Eating your own dog food
According to the lore, Microsoft in the 1980’s started using the term ‘eating your own dog food’ to represent the value of actually using your own products internally in addition to selling them. If anyone used DOS in the 1980’s regularly as I did, the dog food comparison is apt. Maybe today we would say ‘eating your own cooking.’
I ate my own cooking last week and attended the Kinder Institute ‘EVOKE’ life planning training. I expected to learn more about life planning, as Kinder is the most respected among the ‘values based’ financial planning programs. I will have Kinder’s ‘Registered Life Planner’ designation by the end of 2021.
What I did not expect was to get life planned myself. The format is to practice on each other with the guidance from of amazing coaches. As a generally thoughtful guy and one that just made some big, positive life decisions in 2020 (changing careers, ending a dysfunctional marriage, beginning daily meditation) I thought it wouldn’t really apply to me.
I was wrong! Although I am definitely on the right track, the process helped me see that I was delaying a few things that are really important to me. One is getting back to the circus school that is my community, church, and stage. I keep saying ‘next month.’ After the EVOKE sessions, I realized I WANT to start NOW.

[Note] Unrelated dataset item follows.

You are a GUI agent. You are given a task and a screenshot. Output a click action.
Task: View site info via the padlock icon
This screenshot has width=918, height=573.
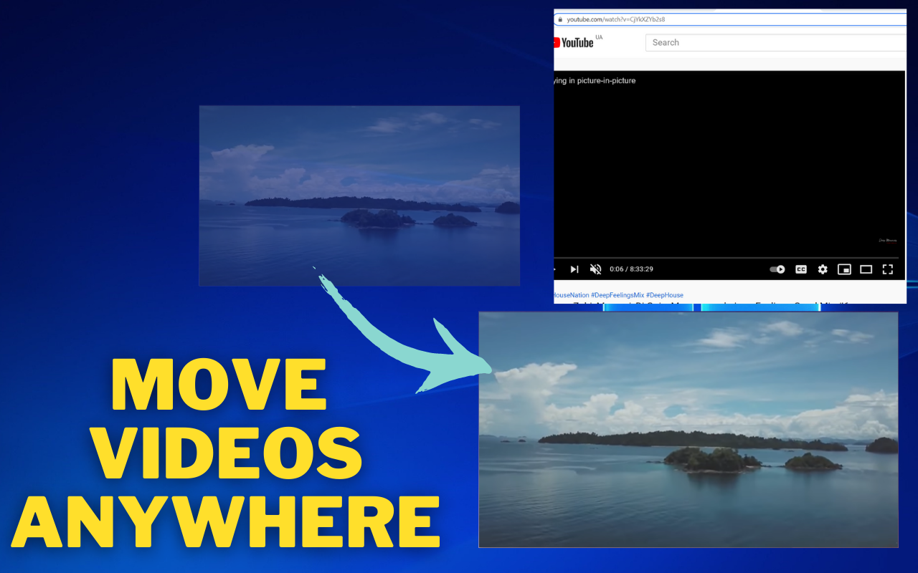(560, 19)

The other major revelation is that I want to travel more with my girls and one of the things we love is to scuba dive. So, I made the decision to go with both on a trip last summer. It felt financially scary because my risk-averse brain was telling me not to take a not-cheap vacation right then.

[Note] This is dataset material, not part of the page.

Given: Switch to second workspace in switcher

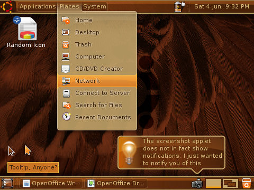Looking at the screenshot, I should pyautogui.click(x=231, y=183).
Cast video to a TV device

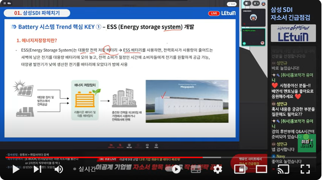pyautogui.click(x=283, y=169)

But I treasured the time spent traveling with them more than anything on the planet. Travel is what we do, it’s our identity. As my coach said: “What possibly could get in the way of something that important?”
It seems so simple when she said it that way, but I wasn’t doing it! I was letting myself get into the ‘I’ll do that all soon enough’ trap. Life planning is about using your money for a more fulfilled life. I’m glad I did it.